Land use change is a potential contributor to climate change in the 21st century (see also Section 11.7, Box 11.4). C.M. Taylor et al. (2002) project drying over the Sahel of 4% from 1996 to 2015 due to changing land use, but suggest that the potential exists for this contribution to grow substantially further into the century. Maynard and Royer (2004a) suggest that estimated land use change scenarios for the mid-21st century would have only a modest compensating effect on the greenhouse-gas induced moistening in their model. Neither of these studies includes a dynamic vegetation model.

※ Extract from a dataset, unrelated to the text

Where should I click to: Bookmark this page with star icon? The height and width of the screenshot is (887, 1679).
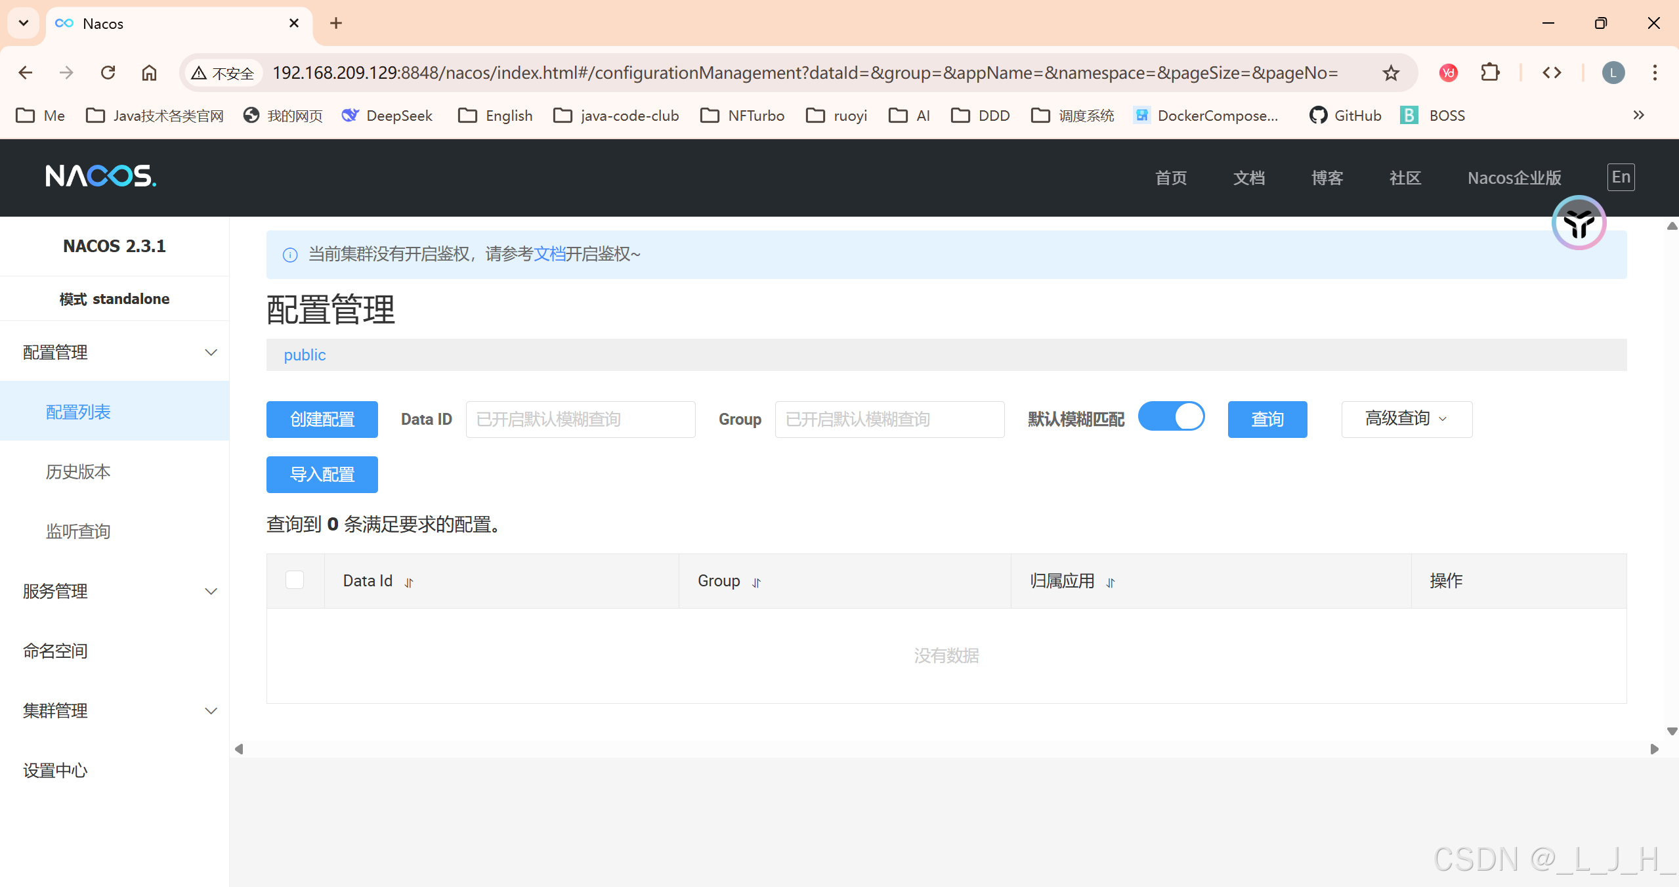(x=1391, y=73)
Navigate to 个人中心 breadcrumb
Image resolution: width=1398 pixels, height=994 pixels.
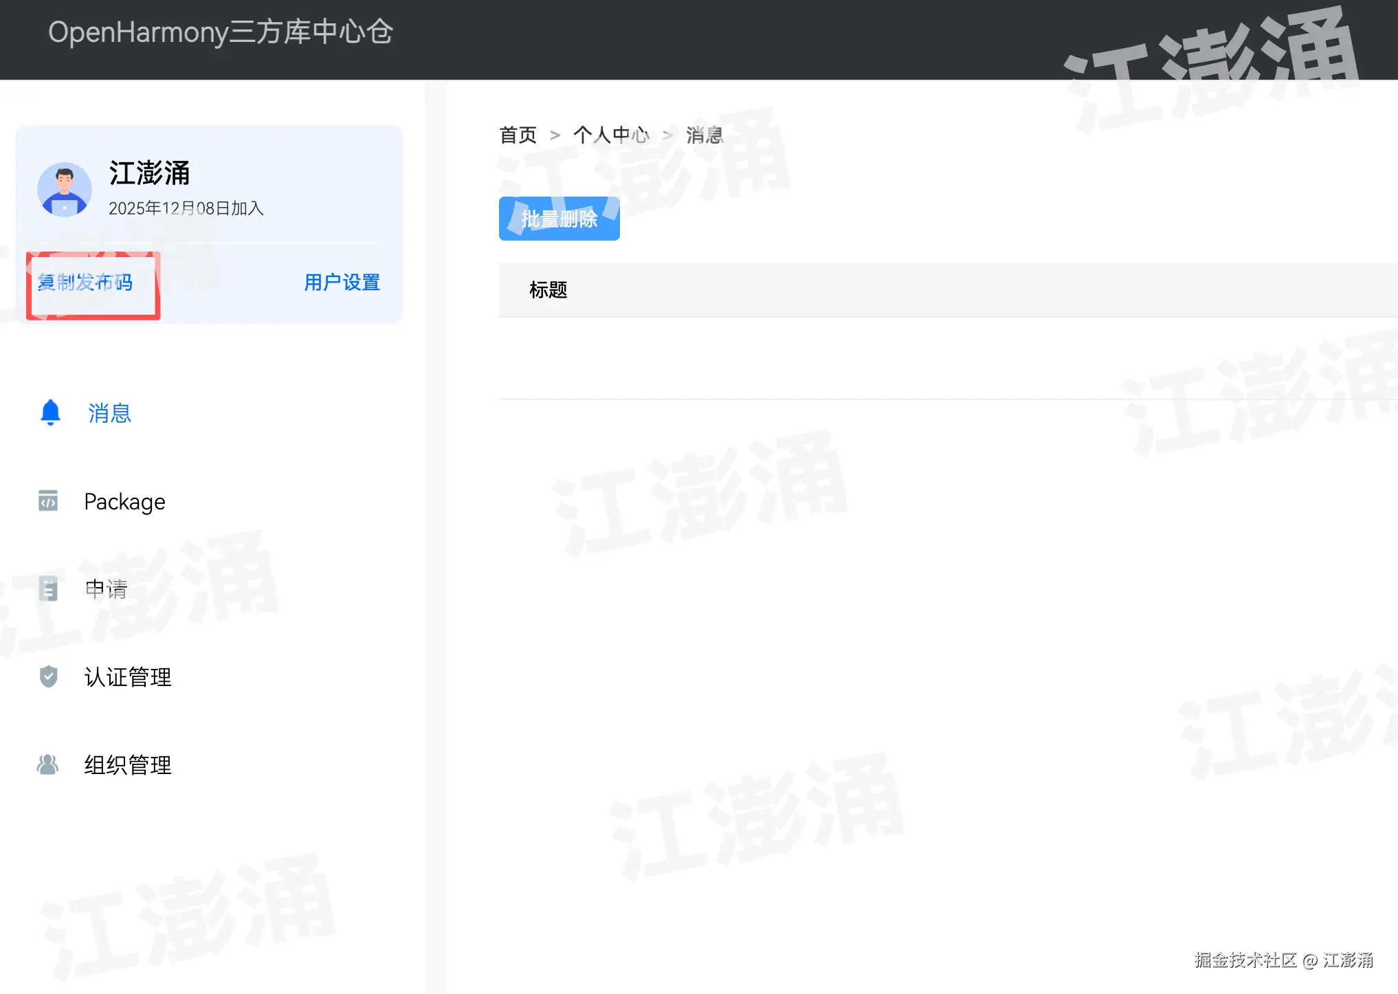(610, 135)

Several climate change projections based on RCM simulations are available for southern Africa but are much scarcer for other regions. Tadross et al. (2005a) examine two RCMs, Providing Regional Impacts for Climate Studies (PRECIS) and Mesoscale Model version 5 (MM5), nested for southern Africa in a time-slice AGCM based in turn on lower-resolution Hadley Centre Coupled Model (HadCM3) coupled simulations for the Special Report on Emission Scenarios (SRES) A2 scenario. During the early summer season, October to December, both models predict drying over the tropical western side of the continent, responding to the increase in high-pressure systems entering from the west, with MM5 indicating that the drying extends further south and PRECIS further east. The drying in the west continues into late summer, but there are increases in total rainfall towards the east in January and February, a feature barely present in the ensemble mean of the MMD models. Results obtained by downscaling one global model must be assessed in the context of the variety of responses in southern Africa among the MMD models (Supplementary Material Figure S11.13).

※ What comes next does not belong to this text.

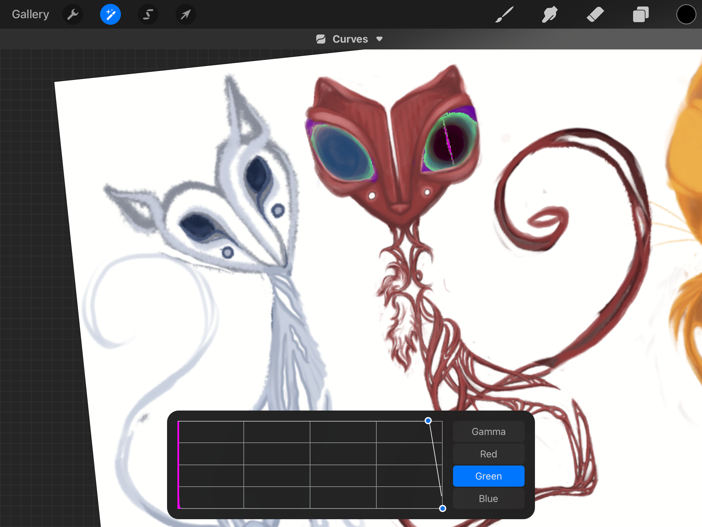This screenshot has width=702, height=527.
Task: Switch to the Gamma channel
Action: [x=488, y=432]
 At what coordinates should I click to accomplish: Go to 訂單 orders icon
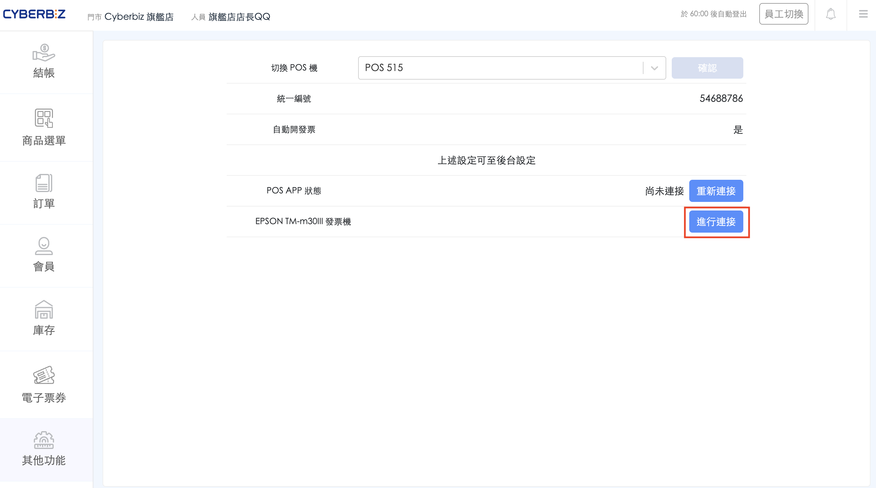coord(44,183)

Hewitson and Crane (2006) use empirical downscaling to provide projections for daily precipitation as a function of six GCM simulations. The degree of convergence in the downscaled results for the SRES A2 scenario near the end of the 21st century suggests more commonality in GCM-projected changes in daily circulation, on which the downscaling is based, than in the GCM precipitation responses. Figure 11.3 shows the response of mean JJA monthly total precipitation for station locations across Africa. The ensemble mean of these downscaling results shows increased precipitation in east Africa extending into southern Africa, especially in JJA, strong drying in the core Sahel in JJA with some coastal wetting, and moderate wetting in DJF. There is also drying along the Mediterranean coast, and, in most models, drying in the western portion of southern Africa. The downscaling also shows marked local-scale variation in the projected changes, for example, the contrasting changes in the west and east of Madagascar, and on the coastal and inland borders of the Sahel.

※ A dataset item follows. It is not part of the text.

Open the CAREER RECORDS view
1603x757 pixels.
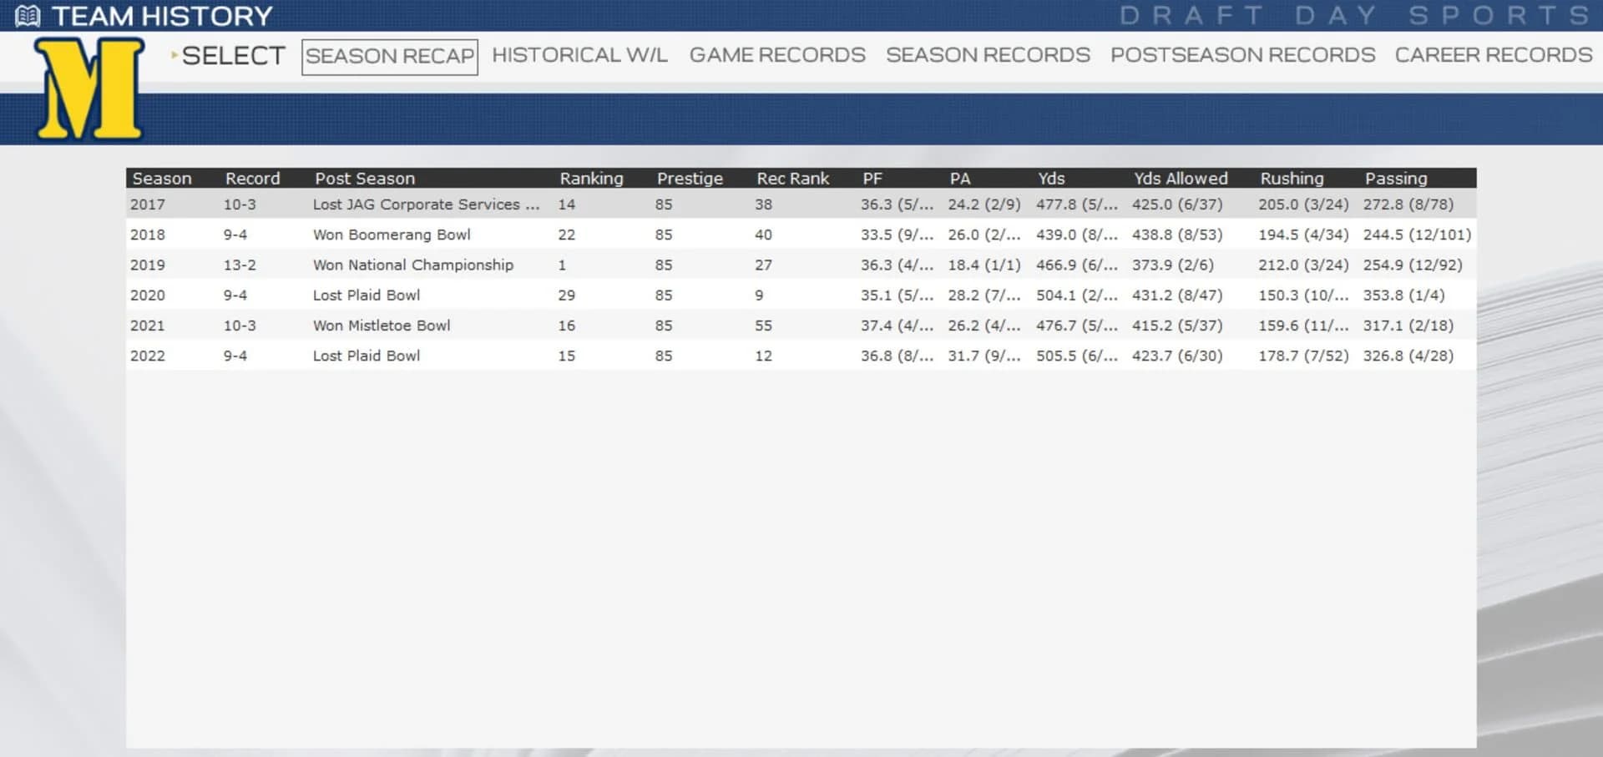coord(1492,55)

While this result is generally consistent with the underlying GCMs and the composite MMD projections, there is a tendency for greater Sahel drying than in the underlying GCMs, providing further rationale (alongside the large spread in model responses and poor coupled model performance in simulating droughts of the magnitude observed in the 20th century) for viewing with caution the projection for a modest increase in Sahel rainfall in the ensemble mean of the MMD models.